Dead Companies Walking

This is about understanding when a company is sliding towards bankruptcy, regardless of the stock price.

Also, how to short it. It also helped me understand when to start selling, which has been a big issue with me.

One of the most important assertions of the author is that “Things go wrong more often than they go right”. Failure is the common outcome of any business venture and this doesn’t necessarily have to be frauds. Good, smart people fail. And one of the key reasons is they fail to see changes coming and are in love with their own ideas

Most of the companies that fail are just plain old failures, the result of bad ideas, bad management or a combination of the two. Some of the common mistakes of management are:

a. They learned only from recent past (History is not 20–30 years, but more than century or sometimes even longer — Historical Myopia)
b. They relied too heavily on formula for success (Not everything is a formula)

c. They misread on alienated their customers (What a customer needs can be and is usually, very different from what you need)
d. They fell victim to a mania
e. They failed to adapt to a tectonic shift in their industries

f. They were physically or emotionally removed from their companies’ operations.

Historical Myopia is very common in commodities industries where management tend to look at what they have experienced and forget the longer, super cycles. This has led to many a failures in banking and oil industries. Management tend to draw conclusions only from recent past instead of overall history and that is a deadly mistake. People just don’t look far back enough.

Another issue with value investors (including myself) is that we get so drunk on cash flow figures that many of us missed a sobering reality — Company’s growth is as important. This has led many mistakes of omissions (HDFC, Asian Paints) and commissions (Value traps –Polyplex, Coal India). Get into what the future holds given the business scenarios, not just the historical cash flows.

Two of the best indicators of problems are — Rapidly shrinking revenues and quickly rising debts. Another issue is — Management is usually optimistic about their prospects — That’s their job! How else will they survive at the top? Usually, they allow their optimism to blind them to the reality of their troubles.

Another key issue is the doctrine of elite infallibility. Stanford’s dean was overseeing audit at Enron and it meant nothing in the end. Just because most of the management and analysts come from elite colleges doesn’t mean the cannot be wrong. This is exactly the reason they are wrong!

Most of us rely on some or other formula for stock picking. The key skill lies in when to overlook them. A great attribute of any business is whether customer care how much they pay — For eg. Starbucks . Customers usually don’t even remember how much they paid for that latte! A great business.

Another issue with most of the management is their eagerness to grow at hyper-speed. This almost always lands up in horrible performance and lead to fast death of companies which otherwise might have been successful. Given how “Growth” is the in thing today, this is going to be poison for companies world-over.

More often that not, stocks of companies keep trading even when businesses have failed long way back. It’s more aggression and hope than irrationality. These are good short candidates — PCJ, Jet Airways.

Yes Bank?

Another type of failures discussed in detail here is when the management starts believing that their customers want the same thing as them. The author did the same mistake with his restaurant. JC Penny CEO thought people want expensive stuff and like. The CEO wanted to transform JCP into a luxury business because that’s what he and his friends wanted and he assumed others want the same. He basically fired his own customers!

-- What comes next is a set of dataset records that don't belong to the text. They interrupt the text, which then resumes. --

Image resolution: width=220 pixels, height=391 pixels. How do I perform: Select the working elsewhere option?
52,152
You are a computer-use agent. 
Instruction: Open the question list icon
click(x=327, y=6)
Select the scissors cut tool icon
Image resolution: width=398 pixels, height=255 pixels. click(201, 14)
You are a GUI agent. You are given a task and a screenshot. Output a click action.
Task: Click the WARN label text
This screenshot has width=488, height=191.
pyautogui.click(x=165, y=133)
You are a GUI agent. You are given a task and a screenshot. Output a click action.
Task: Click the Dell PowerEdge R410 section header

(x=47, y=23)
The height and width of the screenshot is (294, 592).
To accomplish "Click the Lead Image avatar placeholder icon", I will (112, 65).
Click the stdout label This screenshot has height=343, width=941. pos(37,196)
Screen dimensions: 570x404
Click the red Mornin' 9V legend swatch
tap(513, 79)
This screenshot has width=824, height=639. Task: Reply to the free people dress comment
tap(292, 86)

I see a lot of same mistake being done by a lot of privileged Indian founders opening new companies selling things they believe is normal. They are not.

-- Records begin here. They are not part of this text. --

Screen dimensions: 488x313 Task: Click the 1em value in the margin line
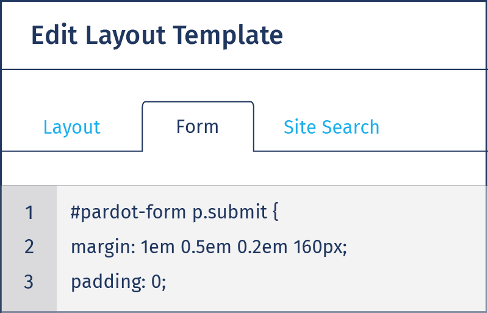(157, 247)
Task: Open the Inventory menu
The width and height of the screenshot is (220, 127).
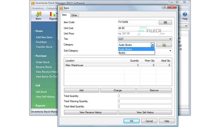Action: (x=38, y=8)
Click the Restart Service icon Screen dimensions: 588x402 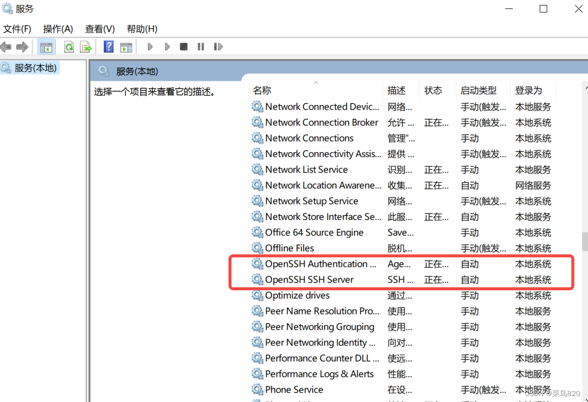coord(218,46)
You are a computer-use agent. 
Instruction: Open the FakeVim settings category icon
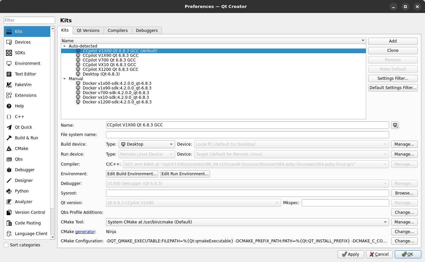[9, 85]
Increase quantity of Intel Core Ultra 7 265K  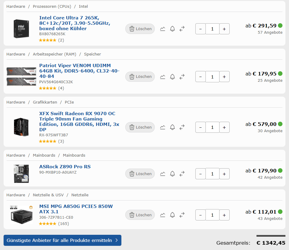point(224,29)
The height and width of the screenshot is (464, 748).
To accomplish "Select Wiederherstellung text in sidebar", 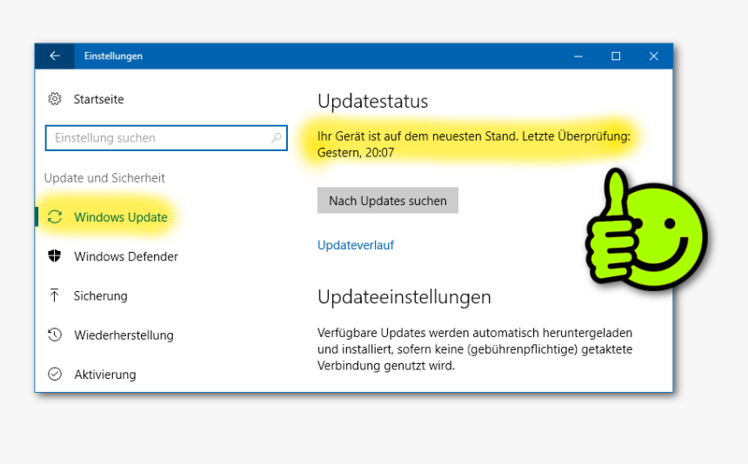I will 124,335.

Understand your customer first and your friend circle is not your customer.

Another thing that is discussed in detail is the kind of people in business and finance. They are highly competitive and have an obsession with winning at all costs. And that is a very destructive quality. It’s actually the last thing you should want in someone handling your money. Why? Because quitting is very important when you’re buying and selling stocks. Or when you are running a business as well.

The fact that more companies fail than succeed means, as an investor, you’re going to have to deal with losing investments. Excessively competitive people have a hard time accepting this reality. They overestimate their own abilities and their own chances of success.

Worst of all, they are reluctant to give up when things turn bad. That’s the real danger of competitiveness. Remember the old saying: “It’s okay to be wrong; it’s not okay to stay wrong.” Too often, investors break this rule. They think they can will their stocks to victory somehow, that things will come out well in the end if they just try hard enough.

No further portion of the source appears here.